Che la letteratura allo stato presente abbia bisogno di «sgradevolezza» per uscire dal suo conformismo è tanto più vero quando si pensa ai romanzi e agli scritti di Henry Miller, anarchico in perenne perlustrazione del mondo borghese sia nella patria statunitense che in quell’Europa dove troverà i suoi riconoscimenti e la sua fama di «maudit», spesso misogino che tradisce un trasporto verso la femminilità intesa come unica umanità possibile. E, senza alcun dubbio, di letterati come Miller, delle sue invenzioni stilistiche e delle sue provocazioni si sente oggi la mancanza come l’aria. Perciò giunge a proposito nelle libreria questa nuova biografia dell’autore di Tropico del cancro scritta da Arthur Hoyle e pubblicata dalla casa editrice Odoya (Henry Miller, pp.368, euro 22): un percorso ricco di seduzioni e intuizioni su questo scrittore cosmopolita, vitalista struggente alla ricerca di una verità ultima e radicale.

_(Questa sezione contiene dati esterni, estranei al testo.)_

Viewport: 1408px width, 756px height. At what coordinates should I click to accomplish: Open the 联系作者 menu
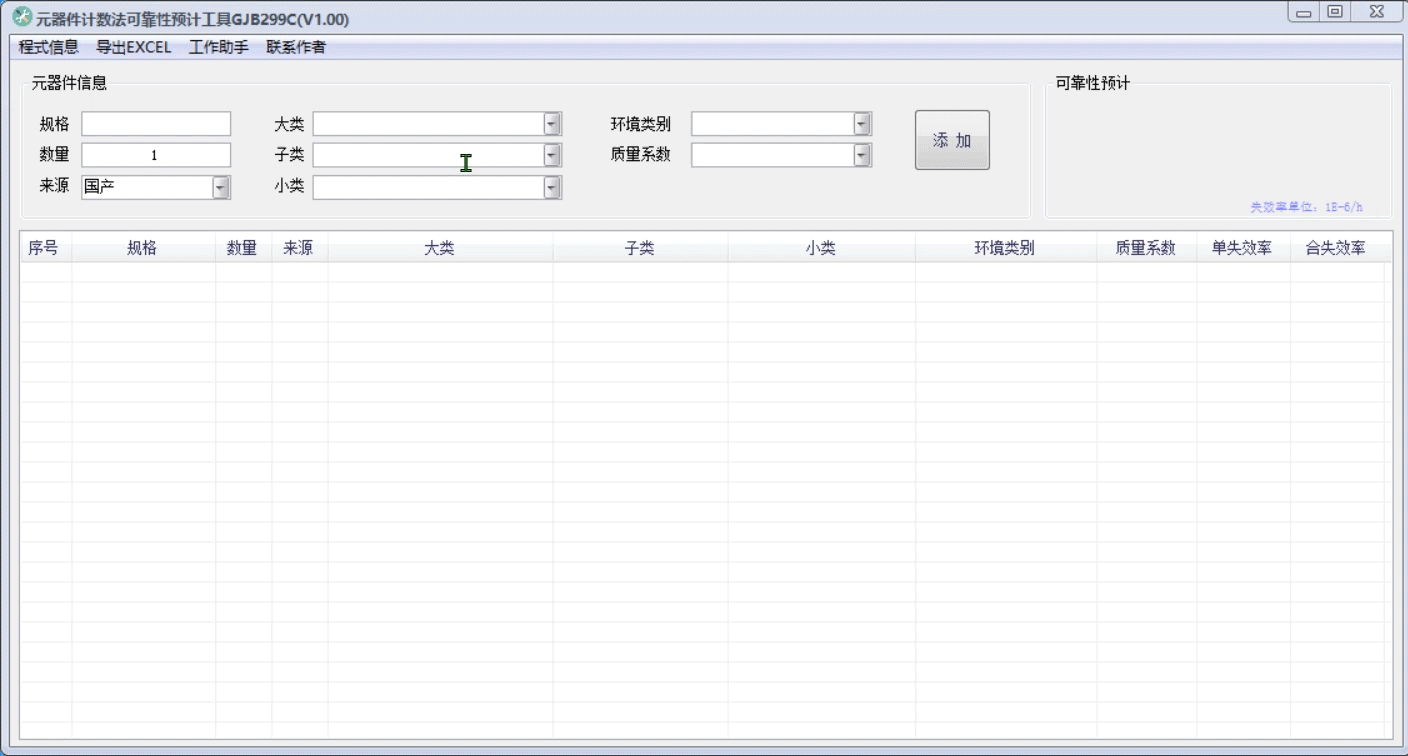(x=295, y=47)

«Non potrei mai esistere tra gli strumenti igienici e sterilizzati dello spirito economico. L’America non avrà mai un Rinascimento finché non assaggerà la morte». Una frase che ha il ritmo di un manifesto letterario e che Arthur Hoyle, documentarista indipendente oltre che saggista, restituisce nella sua ricchezza. Un America da cui Miller era fuggito e che così descrive al suo ritorno dall’Europa: «Quando salii sul ponte per dare un’occhiata alla costa provai un’immensa delusione. La costa americana mi parve squallida e tutt’altro che invitante. Era la casa, con tutte le sgradevoli, tristi, sinistre implicazioni che questa parola racchiude per un animo irrequieto». Era anche l’America che lo considerava poco più che pornografo – ma che cambierà presto idea con molte critiche positive – e che Miller ricambiava con lo stesso, se non più acido, cinismo. Ma anche con tentativi di riconciliazione ben descritti dal critico Kingsley Widmer: «È una persona che lotta con se stesso e con l’America. Quanto più si allontana dall’America e da se stesso, tanto più diventa americano».

Ogni aspetto della vita artistica e privata di Miller è sviscerato in questo saggio: dai suoi rapporti tormentati con Anais Nin e le donne della sua vita, agli amici scrittori, ai suoi miti letterari a partire da Dostoevskij. Resta il problema urgente, anche in chiave di divisione tra ciò che è vivo e ciò che è desueto in Miller, di una rilettura dei suoi testi – dai Tropici a Primavera nera, da L’incubo ad aria condizionata a Ricordati di ricordare, da Big Sur e le arance di Hieronymus Bosch alla trilogia di Sexus, Plexus e Nexus -. Una rilettura che questo saggio di Hoyle stimola decisamente.